• [WHAT IS REQUIRED] Output the records from the line with "The image size is (1151, 745)." to the line with "point(431,44)" as a two-column CSV with the header input,output and one row per record. Put each field in double quotes and replace line breaks with spaces.

* BEGIN *

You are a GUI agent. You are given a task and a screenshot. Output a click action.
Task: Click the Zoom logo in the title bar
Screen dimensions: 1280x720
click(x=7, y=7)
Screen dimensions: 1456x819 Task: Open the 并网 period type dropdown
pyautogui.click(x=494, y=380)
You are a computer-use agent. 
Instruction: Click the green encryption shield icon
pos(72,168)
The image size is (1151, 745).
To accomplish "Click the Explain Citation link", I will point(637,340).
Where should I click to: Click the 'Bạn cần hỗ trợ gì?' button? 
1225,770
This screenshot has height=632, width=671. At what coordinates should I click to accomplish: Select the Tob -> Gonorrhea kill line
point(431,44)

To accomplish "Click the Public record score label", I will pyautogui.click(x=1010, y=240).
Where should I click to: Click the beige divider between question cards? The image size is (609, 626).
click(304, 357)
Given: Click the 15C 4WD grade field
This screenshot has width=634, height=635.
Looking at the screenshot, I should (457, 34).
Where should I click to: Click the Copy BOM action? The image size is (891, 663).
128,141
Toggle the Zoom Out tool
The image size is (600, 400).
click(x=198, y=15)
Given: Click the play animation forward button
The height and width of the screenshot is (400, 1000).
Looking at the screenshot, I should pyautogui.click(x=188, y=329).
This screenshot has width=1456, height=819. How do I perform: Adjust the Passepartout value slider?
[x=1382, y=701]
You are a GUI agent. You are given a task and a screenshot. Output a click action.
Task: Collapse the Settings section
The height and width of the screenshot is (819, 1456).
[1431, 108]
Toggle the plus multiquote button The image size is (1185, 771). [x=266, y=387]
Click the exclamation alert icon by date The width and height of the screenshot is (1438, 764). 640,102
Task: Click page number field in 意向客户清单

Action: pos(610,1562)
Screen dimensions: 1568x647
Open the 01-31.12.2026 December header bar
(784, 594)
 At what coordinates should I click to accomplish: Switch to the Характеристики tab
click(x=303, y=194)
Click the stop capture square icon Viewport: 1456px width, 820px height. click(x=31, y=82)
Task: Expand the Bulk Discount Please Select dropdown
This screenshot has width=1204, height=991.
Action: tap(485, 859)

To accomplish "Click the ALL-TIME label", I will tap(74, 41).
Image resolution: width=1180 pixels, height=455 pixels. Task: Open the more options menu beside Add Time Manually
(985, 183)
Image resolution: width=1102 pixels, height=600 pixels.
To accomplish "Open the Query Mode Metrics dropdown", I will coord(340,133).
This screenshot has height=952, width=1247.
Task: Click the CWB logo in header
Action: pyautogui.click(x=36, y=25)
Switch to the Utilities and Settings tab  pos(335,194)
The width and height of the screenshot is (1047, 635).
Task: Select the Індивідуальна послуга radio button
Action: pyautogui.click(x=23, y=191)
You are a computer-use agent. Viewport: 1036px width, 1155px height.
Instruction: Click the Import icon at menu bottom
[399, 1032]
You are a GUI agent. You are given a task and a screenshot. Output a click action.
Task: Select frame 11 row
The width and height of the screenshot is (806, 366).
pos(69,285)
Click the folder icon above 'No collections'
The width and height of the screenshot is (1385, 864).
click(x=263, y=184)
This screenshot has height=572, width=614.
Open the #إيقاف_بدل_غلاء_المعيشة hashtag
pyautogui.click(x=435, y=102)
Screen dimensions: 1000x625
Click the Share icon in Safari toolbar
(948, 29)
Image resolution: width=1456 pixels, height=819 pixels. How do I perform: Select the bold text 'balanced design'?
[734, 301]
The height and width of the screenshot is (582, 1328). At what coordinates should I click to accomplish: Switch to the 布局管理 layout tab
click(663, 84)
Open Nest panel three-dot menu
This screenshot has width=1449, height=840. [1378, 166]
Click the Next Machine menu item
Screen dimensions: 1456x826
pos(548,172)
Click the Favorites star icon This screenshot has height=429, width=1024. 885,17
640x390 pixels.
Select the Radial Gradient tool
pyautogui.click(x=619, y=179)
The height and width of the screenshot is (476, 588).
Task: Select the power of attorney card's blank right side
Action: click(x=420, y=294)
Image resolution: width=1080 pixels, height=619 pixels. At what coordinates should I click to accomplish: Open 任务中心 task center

* END *

• [SOLUTION TO THE PROBLEM]
input,output
"The image size is (1151, 745). To accomplish ""Click the Explain Citation link"",","I will point(637,340)."
"Where should I click to: Click the 'Bạn cần hỗ trợ gì?' button?","1225,770"
"This screenshot has height=632, width=671. At what coordinates should I click to accomplish: Select the Tob -> Gonorrhea kill line","point(431,44)"